You have access to this information.  Let me show you how to do it:

  1. Go to safer.fmcsa.dot.gov
  2. Under the heading FMCSA searches, click on the section “Company Snapshot”
  3. After clicking on this heading you can find the motor carrier based upon the company’s name, US DOT Number or MC/MX Number. 
  4. Next, you will find the “Company Snapshot”

Here is one I have pulled on Western Express, for example.

Trucking Company Safety Record

In the upper right-hand corner of the Company Snapshot screen, you can click on “Licensing and Insurance” to obtain insurance information, including the amount of coverage they have on file.  As a general rule, regulated trucking companies are required to have a minimum of $750,000 per person of liability insurance coverage. 

For my subscribing lawyers who are reading this, please note that by clicking on “Blanket Company” in the bottom left-hand corner under Licensing and Insurance,” you can obtain the agents for service of process.    If you return to the Company Snapshot page and click on “SMS Results” in the top right corner, you will access additional information from the Safety Management System (SMS concerning the safety scores of the trucking company).

What About the Driver?

In 2010, the FMCSA implemented the CSA, or Compliance, Safety & Accountability System.  Its purpose was to collect data from individual truck drivers and their companies to assess the overall safety of each trucking company.  SMS focuses on 7 Behavior Analysis and Safety Improvement Categories (BASIC).  These categories include

  1. Unsafe Driving;
  2. Fatigued Driving;
  3. Driver Fitness – measures drivers who are unfit due to lack of training, experience or medical qualifications;
  4. Controlled Substances/ Alcohol – history of impaired drivers;
  5. Vehicle Maintenance;
  6. Cargo-Related – measures improper loading/ shifting incidents and violations;
  7. Crash Indicator – history of high crash involvement based upon the amount of prior incidents and how severe they were.

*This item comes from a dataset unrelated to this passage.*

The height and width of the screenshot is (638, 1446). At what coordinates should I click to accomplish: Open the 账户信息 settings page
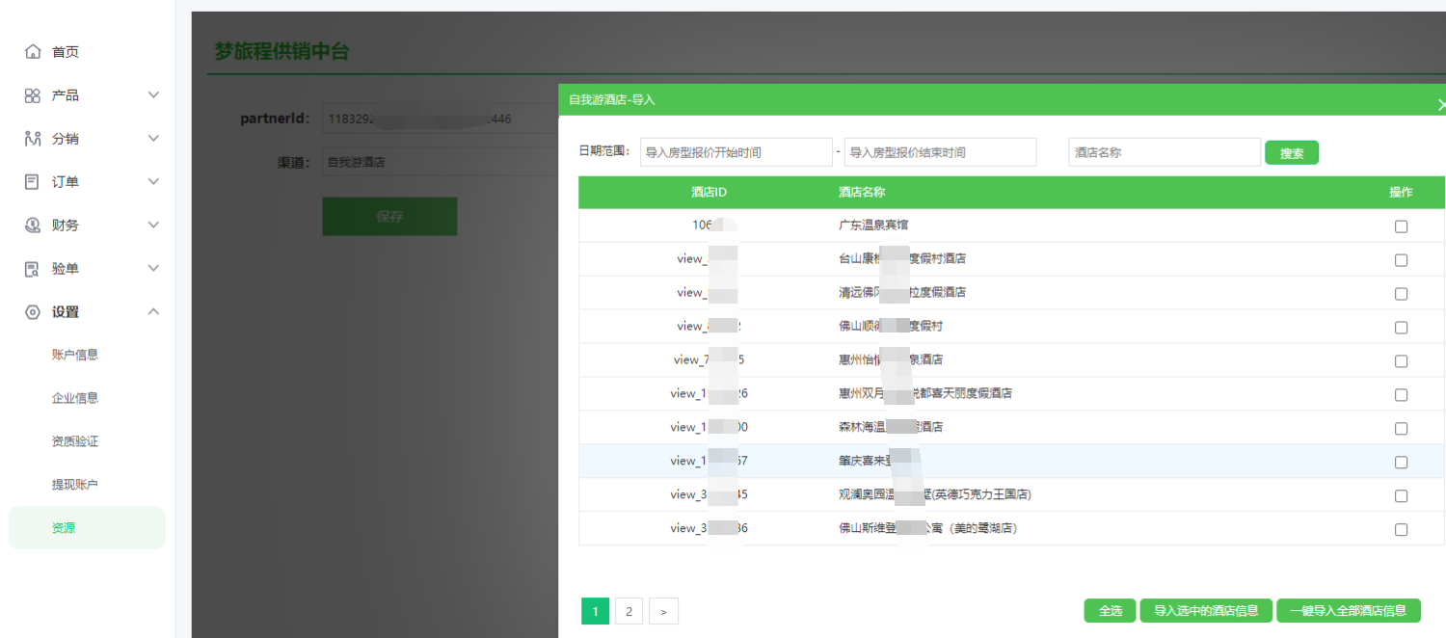pyautogui.click(x=75, y=355)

This data is collected over a 24 month period and is available for you to see for yourself.   Unfortunately, the public is not allowed to see data on individual drivers, and only has limited access to the trucking company information.  The SMS system identifies the violators of FMCSR’s with poor safety performance.  High scores are bad for the carrier, bad for the public, and usually, warrant some Federal intervention. 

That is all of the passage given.